In September 1945, he took command of the Operational Development Force, Atlantic Fleet with headquarters at Norfolk, Virginia. After two years there, and a tour of duty as Assistant Chief of Naval Operations (Readiness), he became Commander Amphibious Force, Atlantic Fleet, on November 1, 1950.

Ordered in January 1952 to command the U.S. 7th Fleet in Korean waters, he retained this command until designated Commander Naval Forces, Far East, in June of that year. During this tenure, he recommended an amphibious feint to draw North Korean combatants from their dug-in front line positions to cover potential landing zones. This resulted in a significant shift of troop concentrations by enemy forces over a period of three months.

Two years later, he reported as Deputy Chief of Naval Operations, for Fleet Operations and Readiness, and on 2 July 1956, became Commander in Chief, Allied Forces, Southern Europe.

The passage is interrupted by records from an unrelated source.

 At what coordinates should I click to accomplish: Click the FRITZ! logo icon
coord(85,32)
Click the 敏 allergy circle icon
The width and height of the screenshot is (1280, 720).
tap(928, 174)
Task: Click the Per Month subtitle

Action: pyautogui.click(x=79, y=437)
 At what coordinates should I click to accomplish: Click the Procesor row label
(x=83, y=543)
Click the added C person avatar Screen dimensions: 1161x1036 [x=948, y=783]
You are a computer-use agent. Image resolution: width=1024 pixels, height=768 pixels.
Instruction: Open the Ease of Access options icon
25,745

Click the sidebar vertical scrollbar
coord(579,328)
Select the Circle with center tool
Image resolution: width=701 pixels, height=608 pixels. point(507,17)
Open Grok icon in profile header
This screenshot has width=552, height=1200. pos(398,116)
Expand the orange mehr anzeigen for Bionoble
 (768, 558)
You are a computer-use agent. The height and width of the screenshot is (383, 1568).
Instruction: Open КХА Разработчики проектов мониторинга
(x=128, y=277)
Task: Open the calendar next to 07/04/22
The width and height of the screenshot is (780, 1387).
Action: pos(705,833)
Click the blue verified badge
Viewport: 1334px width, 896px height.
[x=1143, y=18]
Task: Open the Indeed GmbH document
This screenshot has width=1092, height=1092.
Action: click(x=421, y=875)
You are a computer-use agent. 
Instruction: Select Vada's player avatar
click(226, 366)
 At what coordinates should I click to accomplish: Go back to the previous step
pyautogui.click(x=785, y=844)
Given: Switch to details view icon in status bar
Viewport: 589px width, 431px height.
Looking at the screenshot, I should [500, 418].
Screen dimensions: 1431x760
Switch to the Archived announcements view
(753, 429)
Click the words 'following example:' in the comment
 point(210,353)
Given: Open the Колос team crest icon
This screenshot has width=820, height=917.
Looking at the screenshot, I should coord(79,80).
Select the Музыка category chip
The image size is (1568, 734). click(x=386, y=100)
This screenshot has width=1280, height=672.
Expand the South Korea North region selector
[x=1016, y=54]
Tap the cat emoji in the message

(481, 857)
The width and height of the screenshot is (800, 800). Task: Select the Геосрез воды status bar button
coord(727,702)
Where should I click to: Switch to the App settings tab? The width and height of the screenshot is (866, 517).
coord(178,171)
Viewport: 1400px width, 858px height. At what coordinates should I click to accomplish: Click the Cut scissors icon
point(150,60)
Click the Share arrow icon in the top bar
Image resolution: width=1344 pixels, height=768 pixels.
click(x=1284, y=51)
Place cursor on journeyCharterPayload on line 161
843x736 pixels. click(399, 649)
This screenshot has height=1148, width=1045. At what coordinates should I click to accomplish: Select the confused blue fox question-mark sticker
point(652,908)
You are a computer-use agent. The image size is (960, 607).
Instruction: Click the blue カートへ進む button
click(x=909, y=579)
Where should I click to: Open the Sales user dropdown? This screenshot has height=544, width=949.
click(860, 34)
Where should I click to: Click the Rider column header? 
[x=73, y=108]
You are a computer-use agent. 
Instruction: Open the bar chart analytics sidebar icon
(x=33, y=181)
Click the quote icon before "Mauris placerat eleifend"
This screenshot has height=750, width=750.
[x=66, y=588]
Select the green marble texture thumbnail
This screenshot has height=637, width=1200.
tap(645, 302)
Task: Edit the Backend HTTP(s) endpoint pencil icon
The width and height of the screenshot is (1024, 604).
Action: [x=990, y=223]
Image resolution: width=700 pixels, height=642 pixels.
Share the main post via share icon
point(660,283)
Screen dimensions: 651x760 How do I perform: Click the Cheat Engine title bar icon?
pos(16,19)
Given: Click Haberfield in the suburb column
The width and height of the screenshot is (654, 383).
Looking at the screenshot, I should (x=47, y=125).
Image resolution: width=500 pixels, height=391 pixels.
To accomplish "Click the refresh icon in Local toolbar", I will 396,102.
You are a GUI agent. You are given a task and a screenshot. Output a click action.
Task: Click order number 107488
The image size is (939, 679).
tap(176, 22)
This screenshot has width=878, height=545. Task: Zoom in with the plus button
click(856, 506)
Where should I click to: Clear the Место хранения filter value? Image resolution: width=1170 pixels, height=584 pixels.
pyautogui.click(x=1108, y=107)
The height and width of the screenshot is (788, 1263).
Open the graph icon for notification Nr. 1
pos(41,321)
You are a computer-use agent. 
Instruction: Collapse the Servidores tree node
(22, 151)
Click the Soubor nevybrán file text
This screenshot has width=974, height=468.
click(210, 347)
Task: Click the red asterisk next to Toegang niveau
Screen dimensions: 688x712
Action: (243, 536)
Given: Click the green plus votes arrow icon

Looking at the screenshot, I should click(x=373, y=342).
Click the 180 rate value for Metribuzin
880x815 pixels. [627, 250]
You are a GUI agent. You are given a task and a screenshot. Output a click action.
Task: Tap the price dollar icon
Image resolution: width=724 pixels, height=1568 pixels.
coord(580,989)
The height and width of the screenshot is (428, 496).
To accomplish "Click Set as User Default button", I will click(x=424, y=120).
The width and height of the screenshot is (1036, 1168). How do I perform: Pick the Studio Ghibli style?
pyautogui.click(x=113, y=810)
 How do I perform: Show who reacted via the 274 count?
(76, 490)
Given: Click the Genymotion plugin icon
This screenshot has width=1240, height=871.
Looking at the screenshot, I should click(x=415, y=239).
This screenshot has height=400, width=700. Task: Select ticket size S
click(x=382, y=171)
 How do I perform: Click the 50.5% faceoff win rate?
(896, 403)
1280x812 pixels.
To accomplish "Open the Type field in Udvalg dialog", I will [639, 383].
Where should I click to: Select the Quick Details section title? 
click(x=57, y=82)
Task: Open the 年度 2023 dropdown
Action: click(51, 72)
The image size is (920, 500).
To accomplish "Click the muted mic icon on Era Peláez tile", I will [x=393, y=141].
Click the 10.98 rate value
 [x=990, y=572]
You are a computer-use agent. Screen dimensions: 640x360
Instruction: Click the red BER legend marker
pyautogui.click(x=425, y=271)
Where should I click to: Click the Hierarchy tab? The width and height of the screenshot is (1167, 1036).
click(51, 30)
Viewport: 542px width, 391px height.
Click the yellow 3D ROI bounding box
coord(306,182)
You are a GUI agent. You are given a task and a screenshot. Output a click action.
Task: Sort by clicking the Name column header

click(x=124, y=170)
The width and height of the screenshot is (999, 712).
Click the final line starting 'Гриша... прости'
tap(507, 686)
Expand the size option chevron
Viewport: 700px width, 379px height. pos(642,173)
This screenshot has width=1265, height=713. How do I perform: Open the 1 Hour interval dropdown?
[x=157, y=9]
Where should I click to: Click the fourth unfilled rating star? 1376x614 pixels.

=== Decorations and awards ===
- Navy Cross for actions in the Northern Solomon Islands campaign.
- Army Distinguished Service Medal for his service as Senior Commander of all naval forces in the Far East Command, June 4, 1952, to March 31, 1954.
- Navy Distinguished Service Medal in his capacity as CinC of Allied Forces, Southern Europe from July 2, 1956, to December 31, 1958.
- Legion of Merit for January 19 – February 1, 1943, Guadalcanal and a Gold Star in lieu of a second award of the Legion of Merit with Combat "V" for March 5 – 6, 1943 as Commander of Task Group 68.5, Solomon Islands.

== Civilian life ==
On January 1, 1959, he was transferred to the Retired List of the United States Navy. He retired to Beech Grove Plantation, Liberty, Mississippi, worked on its restoration and raised cattle. Beech Grove was the Lewis family (his wife) home and is now on the National Register of Historic Places as the Thomas Batchelor House. Briscoe was said to be "a hunting enthusiast and an avid collector of antiques." He died on October 14, 1968, at his home near Liberty, Mississippi of an apparent heart attack. He was survived by his wife Katherine (Lewis), sister Marquerite Briscoe and brothers William and Beverly Briscoe. He was buried with full military honors in Arlington National Cemetery on October 18, 1968, in section 2, grave 3387-c. In May 1978, his wife Katherine Lewis-Briscoe (1897–1978) was buried there as well.